Stored items
--- START ---
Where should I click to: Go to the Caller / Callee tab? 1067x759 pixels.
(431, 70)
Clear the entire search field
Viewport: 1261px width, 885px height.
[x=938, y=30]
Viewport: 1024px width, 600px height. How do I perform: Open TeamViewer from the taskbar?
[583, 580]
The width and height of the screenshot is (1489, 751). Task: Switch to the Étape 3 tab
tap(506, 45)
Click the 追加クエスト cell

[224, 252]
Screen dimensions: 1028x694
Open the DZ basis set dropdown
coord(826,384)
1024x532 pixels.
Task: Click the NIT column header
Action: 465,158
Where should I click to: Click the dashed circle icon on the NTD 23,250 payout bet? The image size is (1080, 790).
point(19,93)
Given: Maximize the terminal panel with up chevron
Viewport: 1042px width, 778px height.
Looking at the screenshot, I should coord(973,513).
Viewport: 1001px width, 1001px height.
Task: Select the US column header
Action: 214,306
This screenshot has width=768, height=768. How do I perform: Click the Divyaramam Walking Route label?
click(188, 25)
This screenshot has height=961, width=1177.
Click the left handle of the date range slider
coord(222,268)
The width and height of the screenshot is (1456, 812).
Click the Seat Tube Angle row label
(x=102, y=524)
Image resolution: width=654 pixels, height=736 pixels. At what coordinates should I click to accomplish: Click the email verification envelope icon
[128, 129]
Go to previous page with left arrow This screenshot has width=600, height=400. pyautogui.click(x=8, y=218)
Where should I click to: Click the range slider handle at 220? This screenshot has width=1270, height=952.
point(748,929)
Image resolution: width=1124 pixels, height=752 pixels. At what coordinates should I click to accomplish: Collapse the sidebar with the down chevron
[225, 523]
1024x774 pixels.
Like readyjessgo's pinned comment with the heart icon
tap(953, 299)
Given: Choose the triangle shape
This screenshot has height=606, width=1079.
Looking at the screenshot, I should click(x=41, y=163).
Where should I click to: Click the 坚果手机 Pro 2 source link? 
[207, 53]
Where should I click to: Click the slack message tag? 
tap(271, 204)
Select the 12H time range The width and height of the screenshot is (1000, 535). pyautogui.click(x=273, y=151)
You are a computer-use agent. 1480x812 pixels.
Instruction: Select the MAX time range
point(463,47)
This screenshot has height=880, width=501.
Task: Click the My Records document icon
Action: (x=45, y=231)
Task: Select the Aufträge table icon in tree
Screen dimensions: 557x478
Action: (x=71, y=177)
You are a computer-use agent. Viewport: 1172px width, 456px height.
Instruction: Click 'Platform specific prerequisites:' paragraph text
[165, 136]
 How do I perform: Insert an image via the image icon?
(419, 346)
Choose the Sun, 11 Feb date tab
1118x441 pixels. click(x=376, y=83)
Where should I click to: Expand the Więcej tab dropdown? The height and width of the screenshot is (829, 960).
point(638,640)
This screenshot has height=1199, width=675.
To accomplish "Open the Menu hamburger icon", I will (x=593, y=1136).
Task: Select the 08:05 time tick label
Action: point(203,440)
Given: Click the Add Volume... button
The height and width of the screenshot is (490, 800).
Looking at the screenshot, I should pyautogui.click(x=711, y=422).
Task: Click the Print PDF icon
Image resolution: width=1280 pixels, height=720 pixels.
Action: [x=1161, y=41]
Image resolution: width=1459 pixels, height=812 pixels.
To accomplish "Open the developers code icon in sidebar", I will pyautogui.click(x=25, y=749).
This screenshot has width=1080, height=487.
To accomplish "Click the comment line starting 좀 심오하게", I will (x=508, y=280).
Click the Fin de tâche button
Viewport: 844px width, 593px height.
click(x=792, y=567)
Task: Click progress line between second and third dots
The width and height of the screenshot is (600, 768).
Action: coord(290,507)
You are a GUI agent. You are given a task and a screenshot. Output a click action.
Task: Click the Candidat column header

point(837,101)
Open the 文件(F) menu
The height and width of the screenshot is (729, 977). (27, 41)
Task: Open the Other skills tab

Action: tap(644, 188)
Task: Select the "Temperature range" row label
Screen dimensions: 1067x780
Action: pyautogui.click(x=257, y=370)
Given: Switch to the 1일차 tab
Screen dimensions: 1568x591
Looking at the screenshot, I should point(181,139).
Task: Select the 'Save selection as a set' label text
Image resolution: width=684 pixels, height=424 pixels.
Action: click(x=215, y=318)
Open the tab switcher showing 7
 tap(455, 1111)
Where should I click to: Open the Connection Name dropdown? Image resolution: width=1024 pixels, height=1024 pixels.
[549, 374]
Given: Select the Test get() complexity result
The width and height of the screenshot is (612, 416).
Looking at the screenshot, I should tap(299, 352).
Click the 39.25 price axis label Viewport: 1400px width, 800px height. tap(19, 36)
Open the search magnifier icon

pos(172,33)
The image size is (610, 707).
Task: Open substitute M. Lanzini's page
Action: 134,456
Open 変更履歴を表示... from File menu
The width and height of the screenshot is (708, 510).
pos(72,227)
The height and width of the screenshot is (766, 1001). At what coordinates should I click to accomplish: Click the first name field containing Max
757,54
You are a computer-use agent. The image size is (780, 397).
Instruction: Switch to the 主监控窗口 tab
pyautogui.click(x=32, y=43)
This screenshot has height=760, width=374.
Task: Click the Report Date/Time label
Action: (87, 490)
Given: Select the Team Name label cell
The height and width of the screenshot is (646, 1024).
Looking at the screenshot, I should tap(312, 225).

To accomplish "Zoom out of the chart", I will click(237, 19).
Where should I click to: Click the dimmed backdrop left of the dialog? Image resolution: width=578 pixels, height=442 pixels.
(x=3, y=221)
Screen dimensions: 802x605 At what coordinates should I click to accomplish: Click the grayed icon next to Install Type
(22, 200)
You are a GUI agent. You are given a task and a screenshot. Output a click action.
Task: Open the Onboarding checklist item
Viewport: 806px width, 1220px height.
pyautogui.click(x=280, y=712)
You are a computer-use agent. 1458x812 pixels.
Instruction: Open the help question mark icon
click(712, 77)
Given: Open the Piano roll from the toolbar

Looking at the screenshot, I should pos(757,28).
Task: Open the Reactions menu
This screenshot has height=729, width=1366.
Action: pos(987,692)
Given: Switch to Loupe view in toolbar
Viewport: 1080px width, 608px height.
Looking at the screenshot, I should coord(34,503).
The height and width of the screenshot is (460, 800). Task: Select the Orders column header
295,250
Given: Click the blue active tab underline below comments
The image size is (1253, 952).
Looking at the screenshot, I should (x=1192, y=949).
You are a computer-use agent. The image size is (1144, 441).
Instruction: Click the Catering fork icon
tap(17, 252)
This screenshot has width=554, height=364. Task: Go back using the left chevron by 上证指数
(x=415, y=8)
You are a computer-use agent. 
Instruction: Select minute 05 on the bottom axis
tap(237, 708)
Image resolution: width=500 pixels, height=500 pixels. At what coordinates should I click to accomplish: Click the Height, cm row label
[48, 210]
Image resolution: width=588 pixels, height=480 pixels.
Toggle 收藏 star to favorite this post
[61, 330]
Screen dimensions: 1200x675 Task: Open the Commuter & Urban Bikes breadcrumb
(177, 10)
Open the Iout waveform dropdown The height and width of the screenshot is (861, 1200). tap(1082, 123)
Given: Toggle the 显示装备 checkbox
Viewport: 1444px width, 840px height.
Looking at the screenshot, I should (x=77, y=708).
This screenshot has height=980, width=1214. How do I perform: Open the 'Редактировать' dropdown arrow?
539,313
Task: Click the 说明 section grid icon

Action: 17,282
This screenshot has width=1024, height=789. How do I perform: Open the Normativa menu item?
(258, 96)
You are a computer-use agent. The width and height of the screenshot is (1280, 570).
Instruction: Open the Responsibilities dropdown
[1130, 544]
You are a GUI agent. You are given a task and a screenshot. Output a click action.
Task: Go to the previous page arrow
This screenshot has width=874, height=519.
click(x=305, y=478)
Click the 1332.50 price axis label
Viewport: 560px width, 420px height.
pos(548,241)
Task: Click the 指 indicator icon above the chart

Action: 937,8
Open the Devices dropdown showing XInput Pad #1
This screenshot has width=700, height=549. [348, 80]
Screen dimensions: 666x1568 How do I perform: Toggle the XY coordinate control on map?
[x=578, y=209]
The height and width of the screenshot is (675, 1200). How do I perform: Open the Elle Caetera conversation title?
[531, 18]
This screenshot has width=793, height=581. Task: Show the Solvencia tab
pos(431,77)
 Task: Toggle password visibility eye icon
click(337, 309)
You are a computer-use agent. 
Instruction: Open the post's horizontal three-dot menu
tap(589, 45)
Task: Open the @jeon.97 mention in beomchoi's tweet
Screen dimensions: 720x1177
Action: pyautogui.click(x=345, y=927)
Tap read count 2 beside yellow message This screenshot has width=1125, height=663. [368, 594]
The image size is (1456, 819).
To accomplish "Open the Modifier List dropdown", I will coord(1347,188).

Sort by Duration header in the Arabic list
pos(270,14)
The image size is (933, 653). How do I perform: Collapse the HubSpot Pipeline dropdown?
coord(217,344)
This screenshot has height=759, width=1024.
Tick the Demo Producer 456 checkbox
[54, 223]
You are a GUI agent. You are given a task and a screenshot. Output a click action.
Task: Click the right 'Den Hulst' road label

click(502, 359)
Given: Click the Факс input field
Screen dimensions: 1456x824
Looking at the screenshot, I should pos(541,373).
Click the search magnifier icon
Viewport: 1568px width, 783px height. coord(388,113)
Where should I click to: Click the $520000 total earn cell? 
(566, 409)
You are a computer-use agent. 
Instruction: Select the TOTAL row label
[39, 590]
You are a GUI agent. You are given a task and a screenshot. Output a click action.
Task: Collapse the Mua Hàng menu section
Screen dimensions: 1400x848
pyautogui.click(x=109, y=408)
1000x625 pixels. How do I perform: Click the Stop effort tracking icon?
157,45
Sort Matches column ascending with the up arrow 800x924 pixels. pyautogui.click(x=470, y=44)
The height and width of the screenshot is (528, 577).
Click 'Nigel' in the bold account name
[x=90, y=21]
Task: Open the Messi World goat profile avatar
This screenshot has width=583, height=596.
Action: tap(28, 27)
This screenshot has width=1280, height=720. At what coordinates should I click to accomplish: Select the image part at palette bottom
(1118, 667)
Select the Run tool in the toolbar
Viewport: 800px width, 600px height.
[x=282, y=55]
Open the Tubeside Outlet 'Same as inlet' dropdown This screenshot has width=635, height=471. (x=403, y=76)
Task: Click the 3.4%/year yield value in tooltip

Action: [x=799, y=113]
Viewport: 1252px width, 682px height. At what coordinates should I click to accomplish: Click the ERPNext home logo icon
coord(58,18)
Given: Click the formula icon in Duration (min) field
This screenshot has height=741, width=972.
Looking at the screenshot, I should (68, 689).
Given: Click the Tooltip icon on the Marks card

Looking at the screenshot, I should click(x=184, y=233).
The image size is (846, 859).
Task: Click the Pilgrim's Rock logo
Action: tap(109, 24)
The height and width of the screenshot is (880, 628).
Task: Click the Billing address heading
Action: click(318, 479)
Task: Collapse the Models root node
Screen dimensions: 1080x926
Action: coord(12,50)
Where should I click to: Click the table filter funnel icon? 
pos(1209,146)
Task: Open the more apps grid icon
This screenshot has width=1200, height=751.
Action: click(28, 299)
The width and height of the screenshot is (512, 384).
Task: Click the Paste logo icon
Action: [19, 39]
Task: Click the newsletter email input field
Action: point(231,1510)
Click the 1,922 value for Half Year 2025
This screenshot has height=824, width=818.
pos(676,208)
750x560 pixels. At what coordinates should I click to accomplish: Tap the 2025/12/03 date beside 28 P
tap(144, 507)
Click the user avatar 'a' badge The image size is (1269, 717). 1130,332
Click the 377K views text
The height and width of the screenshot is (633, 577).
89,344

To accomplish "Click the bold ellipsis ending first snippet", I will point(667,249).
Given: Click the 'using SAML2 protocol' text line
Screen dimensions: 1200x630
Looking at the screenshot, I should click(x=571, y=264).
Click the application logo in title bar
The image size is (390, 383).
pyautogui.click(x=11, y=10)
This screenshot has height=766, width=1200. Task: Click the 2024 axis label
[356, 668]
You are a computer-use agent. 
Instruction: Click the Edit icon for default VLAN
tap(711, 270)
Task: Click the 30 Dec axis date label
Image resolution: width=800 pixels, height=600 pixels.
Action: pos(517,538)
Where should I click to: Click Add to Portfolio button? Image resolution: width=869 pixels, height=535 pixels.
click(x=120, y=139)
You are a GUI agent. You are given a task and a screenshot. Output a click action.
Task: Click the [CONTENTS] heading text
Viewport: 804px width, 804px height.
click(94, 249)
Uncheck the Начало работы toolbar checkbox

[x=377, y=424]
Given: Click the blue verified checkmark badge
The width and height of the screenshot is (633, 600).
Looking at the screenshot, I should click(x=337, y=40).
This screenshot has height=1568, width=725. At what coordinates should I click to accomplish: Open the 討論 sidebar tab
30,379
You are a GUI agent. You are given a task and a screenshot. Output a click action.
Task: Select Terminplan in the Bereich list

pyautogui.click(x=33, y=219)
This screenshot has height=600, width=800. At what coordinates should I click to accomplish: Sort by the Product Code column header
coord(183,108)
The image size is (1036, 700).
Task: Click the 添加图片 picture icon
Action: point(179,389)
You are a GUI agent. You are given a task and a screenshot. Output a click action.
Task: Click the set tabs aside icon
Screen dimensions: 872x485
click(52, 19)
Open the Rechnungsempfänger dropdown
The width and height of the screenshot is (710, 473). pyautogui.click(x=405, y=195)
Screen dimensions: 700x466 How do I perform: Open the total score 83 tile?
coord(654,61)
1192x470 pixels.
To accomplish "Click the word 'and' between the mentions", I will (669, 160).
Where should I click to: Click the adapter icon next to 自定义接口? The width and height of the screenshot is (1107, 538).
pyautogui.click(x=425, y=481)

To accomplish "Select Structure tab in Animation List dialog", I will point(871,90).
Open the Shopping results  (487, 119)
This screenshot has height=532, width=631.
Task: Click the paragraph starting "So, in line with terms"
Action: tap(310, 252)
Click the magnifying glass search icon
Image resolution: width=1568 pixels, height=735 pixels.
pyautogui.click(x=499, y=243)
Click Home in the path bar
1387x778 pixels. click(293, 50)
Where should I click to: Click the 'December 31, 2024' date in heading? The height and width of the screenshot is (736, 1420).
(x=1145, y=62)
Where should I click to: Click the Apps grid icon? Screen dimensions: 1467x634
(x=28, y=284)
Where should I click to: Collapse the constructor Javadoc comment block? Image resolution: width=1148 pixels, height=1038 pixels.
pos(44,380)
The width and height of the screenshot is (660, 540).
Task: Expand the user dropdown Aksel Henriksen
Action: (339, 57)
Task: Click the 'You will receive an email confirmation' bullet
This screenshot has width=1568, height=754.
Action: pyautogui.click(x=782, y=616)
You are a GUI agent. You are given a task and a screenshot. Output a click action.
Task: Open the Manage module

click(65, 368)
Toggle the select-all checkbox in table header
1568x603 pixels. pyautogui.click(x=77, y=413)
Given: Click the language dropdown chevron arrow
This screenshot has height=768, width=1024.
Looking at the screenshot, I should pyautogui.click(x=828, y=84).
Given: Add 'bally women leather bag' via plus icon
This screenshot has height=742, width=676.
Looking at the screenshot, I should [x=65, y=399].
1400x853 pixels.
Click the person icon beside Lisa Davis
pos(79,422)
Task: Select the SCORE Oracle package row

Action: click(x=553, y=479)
--- END ---
What do the lines above say from the one containing "1024x774 pixels." down to the one containing "Task: Click progress"? Return them exactly, both end lines included, and only them.

◆ Problem solution:
1024x774 pixels.
Like readyjessgo's pinned comment with the heart icon
tap(953, 299)
Given: Choose the triangle shape
This screenshot has height=606, width=1079.
Looking at the screenshot, I should click(x=41, y=163).
Where should I click to: Click the 坚果手机 Pro 2 source link? 
[207, 53]
Where should I click to: Click the slack message tag? 
tap(271, 204)
Select the 12H time range The width and height of the screenshot is (1000, 535). pyautogui.click(x=273, y=151)
You are a computer-use agent. 1480x812 pixels.
Instruction: Select the MAX time range
point(463,47)
This screenshot has height=880, width=501.
Task: Click the My Records document icon
Action: (x=45, y=231)
Task: Select the Aufträge table icon in tree
Screen dimensions: 557x478
Action: (x=71, y=177)
You are a computer-use agent. Viewport: 1172px width, 456px height.
Instruction: Click 'Platform specific prerequisites:' paragraph text
[165, 136]
 How do I perform: Insert an image via the image icon?
(419, 346)
Choose the Sun, 11 Feb date tab
1118x441 pixels. click(x=376, y=83)
Where should I click to: Expand the Więcej tab dropdown? The height and width of the screenshot is (829, 960).
point(638,640)
This screenshot has height=1199, width=675.
To accomplish "Open the Menu hamburger icon", I will (x=593, y=1136).
Task: Select the 08:05 time tick label
Action: point(203,440)
Given: Click the Add Volume... button
The height and width of the screenshot is (490, 800).
Looking at the screenshot, I should pyautogui.click(x=711, y=422).
Task: Click the Print PDF icon
Image resolution: width=1280 pixels, height=720 pixels.
Action: [x=1161, y=41]
Image resolution: width=1459 pixels, height=812 pixels.
To accomplish "Open the developers code icon in sidebar", I will pyautogui.click(x=25, y=749).
This screenshot has width=1080, height=487.
To accomplish "Click the comment line starting 좀 심오하게", I will (x=508, y=280).
Click the Fin de tâche button
Viewport: 844px width, 593px height.
click(x=792, y=567)
Task: Click progress line between second and third dots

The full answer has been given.